── DATA LINES

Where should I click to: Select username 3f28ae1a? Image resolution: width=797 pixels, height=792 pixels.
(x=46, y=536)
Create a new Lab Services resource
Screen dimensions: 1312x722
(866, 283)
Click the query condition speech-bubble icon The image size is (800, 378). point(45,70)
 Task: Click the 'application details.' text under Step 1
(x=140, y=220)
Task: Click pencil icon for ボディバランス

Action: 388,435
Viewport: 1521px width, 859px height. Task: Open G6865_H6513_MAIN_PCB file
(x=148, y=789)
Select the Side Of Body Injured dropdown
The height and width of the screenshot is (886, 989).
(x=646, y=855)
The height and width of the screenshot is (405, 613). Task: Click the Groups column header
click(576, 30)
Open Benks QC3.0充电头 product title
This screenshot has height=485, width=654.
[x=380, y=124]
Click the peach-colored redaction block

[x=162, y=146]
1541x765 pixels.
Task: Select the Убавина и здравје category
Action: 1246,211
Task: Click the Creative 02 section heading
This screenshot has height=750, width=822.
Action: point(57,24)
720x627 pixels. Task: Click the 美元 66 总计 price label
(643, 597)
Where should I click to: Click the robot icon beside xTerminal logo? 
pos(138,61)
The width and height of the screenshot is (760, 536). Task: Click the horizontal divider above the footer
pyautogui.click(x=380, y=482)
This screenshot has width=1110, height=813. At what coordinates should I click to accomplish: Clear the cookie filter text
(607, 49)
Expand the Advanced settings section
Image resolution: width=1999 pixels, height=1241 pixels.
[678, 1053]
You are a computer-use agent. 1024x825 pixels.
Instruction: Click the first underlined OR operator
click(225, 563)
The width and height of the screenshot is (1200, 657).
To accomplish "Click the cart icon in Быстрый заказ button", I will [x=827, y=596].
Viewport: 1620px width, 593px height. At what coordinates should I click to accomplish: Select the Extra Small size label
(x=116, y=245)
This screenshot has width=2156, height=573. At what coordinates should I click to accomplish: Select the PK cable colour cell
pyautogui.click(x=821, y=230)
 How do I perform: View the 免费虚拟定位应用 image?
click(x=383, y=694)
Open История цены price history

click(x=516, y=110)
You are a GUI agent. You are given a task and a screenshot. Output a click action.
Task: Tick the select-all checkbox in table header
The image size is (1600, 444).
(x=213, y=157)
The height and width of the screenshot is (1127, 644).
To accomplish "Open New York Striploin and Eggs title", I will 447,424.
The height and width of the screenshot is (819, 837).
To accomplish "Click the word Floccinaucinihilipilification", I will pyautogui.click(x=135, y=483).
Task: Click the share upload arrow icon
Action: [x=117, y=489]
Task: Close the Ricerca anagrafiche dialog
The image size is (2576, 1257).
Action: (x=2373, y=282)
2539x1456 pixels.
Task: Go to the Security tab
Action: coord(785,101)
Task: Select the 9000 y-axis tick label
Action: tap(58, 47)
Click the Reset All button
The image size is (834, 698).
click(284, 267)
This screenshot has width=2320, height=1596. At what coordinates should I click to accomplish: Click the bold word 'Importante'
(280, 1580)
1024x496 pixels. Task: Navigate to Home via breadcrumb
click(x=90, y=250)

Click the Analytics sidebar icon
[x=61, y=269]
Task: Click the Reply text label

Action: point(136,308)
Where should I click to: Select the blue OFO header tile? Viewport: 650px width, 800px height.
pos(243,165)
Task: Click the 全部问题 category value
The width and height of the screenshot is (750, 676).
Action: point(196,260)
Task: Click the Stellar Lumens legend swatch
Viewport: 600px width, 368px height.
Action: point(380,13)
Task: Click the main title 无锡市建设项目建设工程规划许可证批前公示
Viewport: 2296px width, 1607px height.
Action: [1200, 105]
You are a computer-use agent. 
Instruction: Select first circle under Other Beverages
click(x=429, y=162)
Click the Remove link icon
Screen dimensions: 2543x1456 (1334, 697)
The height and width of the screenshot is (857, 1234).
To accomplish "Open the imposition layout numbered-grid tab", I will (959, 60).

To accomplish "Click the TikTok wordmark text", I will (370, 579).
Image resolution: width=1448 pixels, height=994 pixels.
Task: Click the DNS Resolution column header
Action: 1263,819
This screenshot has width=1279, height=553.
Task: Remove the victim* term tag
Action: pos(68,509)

────

**TASK GOAL**
Rewrite the whole listing above as a JSON list of strings, with one string for each line and no entries for blank lines.

**EXERCISE RESPONSE**
[
  "Where should I click to: Select username 3f28ae1a? Image resolution: width=797 pixels, height=792 pixels.",
  "(x=46, y=536)",
  "Create a new Lab Services resource",
  "Screen dimensions: 1312x722",
  "(866, 283)",
  "Click the query condition speech-bubble icon The image size is (800, 378). point(45,70)",
  " Task: Click the 'application details.' text under Step 1",
  "(x=140, y=220)",
  "Task: Click pencil icon for ボディバランス",
  "Action: 388,435",
  "Viewport: 1521px width, 859px height. Task: Open G6865_H6513_MAIN_PCB file",
  "(x=148, y=789)",
  "Select the Side Of Body Injured dropdown",
  "The height and width of the screenshot is (886, 989).",
  "(x=646, y=855)",
  "The height and width of the screenshot is (405, 613). Task: Click the Groups column header",
  "click(576, 30)",
  "Open Benks QC3.0充电头 product title",
  "This screenshot has height=485, width=654.",
  "[x=380, y=124]",
  "Click the peach-colored redaction block",
  "[x=162, y=146]",
  "1541x765 pixels.",
  "Task: Select the Убавина и здравје category",
  "Action: 1246,211",
  "Task: Click the Creative 02 section heading",
  "This screenshot has height=750, width=822.",
  "Action: point(57,24)",
  "720x627 pixels. Task: Click the 美元 66 总计 price label",
  "(643, 597)",
  "Where should I click to: Click the robot icon beside xTerminal logo? ",
  "pos(138,61)",
  "The width and height of the screenshot is (760, 536). Task: Click the horizontal divider above the footer",
  "pyautogui.click(x=380, y=482)",
  "This screenshot has width=1110, height=813. At what coordinates should I click to accomplish: Clear the cookie filter text",
  "(607, 49)",
  "Expand the Advanced settings section",
  "Image resolution: width=1999 pixels, height=1241 pixels.",
  "[678, 1053]",
  "You are a computer-use agent. 1024x825 pixels.",
  "Instruction: Click the first underlined OR operator",
  "click(225, 563)",
  "The width and height of the screenshot is (1200, 657).",
  "To accomplish \"Click the cart icon in Быстрый заказ button\", I will [x=827, y=596].",
  "Viewport: 1620px width, 593px height. At what coordinates should I click to accomplish: Select the Extra Small size label",
  "(x=116, y=245)",
  "This screenshot has width=2156, height=573. At what coordinates should I click to accomplish: Select the PK cable colour cell",
  "pyautogui.click(x=821, y=230)",
  " How do I perform: View the 免费虚拟定位应用 image?",
  "click(x=383, y=694)",
  "Open История цены price history",
  "click(x=516, y=110)",
  "You are a GUI agent. You are given a task and a screenshot. Output a click action.",
  "Task: Tick the select-all checkbox in table header",
  "The image size is (1600, 444).",
  "(x=213, y=157)",
  "The height and width of the screenshot is (1127, 644).",
  "To accomplish \"Open New York Striploin and Eggs title\", I will 447,424.",
  "The height and width of the screenshot is (819, 837).",
  "To accomplish \"Click the word Floccinaucinihilipilification\", I will pyautogui.click(x=135, y=483).",
  "Task: Click the share upload arrow icon",
  "Action: [x=117, y=489]",
  "Task: Close the Ricerca anagrafiche dialog",
  "The image size is (2576, 1257).",
  "Action: (x=2373, y=282)",
  "2539x1456 pixels.",
  "Task: Go to the Security tab",
  "Action: coord(785,101)",
  "Task: Select the 9000 y-axis tick label",
  "Action: tap(58, 47)",
  "Click the Reset All button",
  "The image size is (834, 698).",
  "click(284, 267)",
  "This screenshot has width=2320, height=1596. At what coordinates should I click to accomplish: Click the bold word 'Importante'",
  "(280, 1580)",
  "1024x496 pixels. Task: Navigate to Home via breadcrumb",
  "click(x=90, y=250)",
  "Click the Analytics sidebar icon",
  "[x=61, y=269]",
  "Task: Click the Reply text label",
  "Action: point(136,308)",
  "Where should I click to: Select the blue OFO header tile? Viewport: 650px width, 800px height.",
  "pos(243,165)",
  "Task: Click the 全部问题 category value",
  "The width and height of the screenshot is (750, 676).",
  "Action: point(196,260)",
  "Task: Click the Stellar Lumens legend swatch",
  "Viewport: 600px width, 368px height.",
  "Action: point(380,13)",
  "Task: Click the main title 无锡市建设项目建设工程规划许可证批前公示",
  "Viewport: 2296px width, 1607px height.",
  "Action: [1200, 105]",
  "You are a computer-use agent. ",
  "Instruction: Select first circle under Other Beverages",
  "click(x=429, y=162)",
  "Click the Remove link icon",
  "Screen dimensions: 2543x1456 (1334, 697)",
  "The height and width of the screenshot is (857, 1234).",
  "To accomplish \"Open the imposition layout numbered-grid tab\", I will (959, 60).",
  "To accomplish \"Click the TikTok wordmark text\", I will (370, 579).",
  "Image resolution: width=1448 pixels, height=994 pixels.",
  "Task: Click the DNS Resolution column header",
  "Action: 1263,819",
  "This screenshot has width=1279, height=553.",
  "Task: Remove the victim* term tag",
  "Action: pos(68,509)"
]